§ REQUEST
Retype the items below, starting at the line that contains "Task: Hide @natgeo for 30 days" and ending at the line that contains "point(158,603)", with both of those lines included.

§ DATA ROWS
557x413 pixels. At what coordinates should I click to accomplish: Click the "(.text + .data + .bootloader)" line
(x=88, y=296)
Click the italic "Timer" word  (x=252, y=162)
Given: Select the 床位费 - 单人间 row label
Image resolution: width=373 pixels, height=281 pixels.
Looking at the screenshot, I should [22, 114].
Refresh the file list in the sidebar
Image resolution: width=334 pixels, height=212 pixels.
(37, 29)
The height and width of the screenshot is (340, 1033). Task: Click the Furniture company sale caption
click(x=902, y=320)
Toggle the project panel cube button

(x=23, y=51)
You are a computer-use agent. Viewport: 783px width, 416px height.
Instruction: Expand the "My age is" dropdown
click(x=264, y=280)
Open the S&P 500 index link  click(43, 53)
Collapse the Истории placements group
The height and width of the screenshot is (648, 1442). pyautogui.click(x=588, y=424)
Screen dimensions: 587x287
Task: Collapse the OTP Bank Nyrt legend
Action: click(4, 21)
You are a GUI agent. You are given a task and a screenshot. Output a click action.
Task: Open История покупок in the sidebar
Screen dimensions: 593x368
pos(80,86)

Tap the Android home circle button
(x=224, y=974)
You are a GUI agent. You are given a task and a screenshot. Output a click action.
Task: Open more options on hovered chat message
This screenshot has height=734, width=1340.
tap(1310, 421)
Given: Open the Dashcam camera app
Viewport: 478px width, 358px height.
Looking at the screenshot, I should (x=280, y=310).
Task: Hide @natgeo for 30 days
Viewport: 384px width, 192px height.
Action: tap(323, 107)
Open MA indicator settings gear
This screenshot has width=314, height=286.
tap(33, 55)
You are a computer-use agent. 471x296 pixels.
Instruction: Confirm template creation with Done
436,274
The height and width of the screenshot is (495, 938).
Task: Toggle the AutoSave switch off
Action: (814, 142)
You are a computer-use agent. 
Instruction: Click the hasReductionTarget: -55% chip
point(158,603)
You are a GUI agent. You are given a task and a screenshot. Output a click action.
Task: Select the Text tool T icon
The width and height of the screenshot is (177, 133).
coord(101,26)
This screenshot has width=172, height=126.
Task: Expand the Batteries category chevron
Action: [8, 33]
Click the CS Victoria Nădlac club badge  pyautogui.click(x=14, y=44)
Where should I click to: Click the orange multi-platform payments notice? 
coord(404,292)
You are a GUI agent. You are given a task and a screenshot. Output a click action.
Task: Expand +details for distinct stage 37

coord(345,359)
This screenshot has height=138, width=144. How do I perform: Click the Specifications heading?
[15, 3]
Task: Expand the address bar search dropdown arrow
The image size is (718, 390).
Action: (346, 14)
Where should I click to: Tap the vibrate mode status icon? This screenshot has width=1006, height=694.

§ SOLUTION TO THIS PROBLEM
Task: Hide @natgeo for 30 days
Viewport: 384px width, 192px height.
Action: tap(323, 107)
Open MA indicator settings gear
This screenshot has width=314, height=286.
tap(33, 55)
You are a computer-use agent. 471x296 pixels.
Instruction: Confirm template creation with Done
436,274
The height and width of the screenshot is (495, 938).
Task: Toggle the AutoSave switch off
Action: (814, 142)
You are a computer-use agent. 
Instruction: Click the hasReductionTarget: -55% chip
point(158,603)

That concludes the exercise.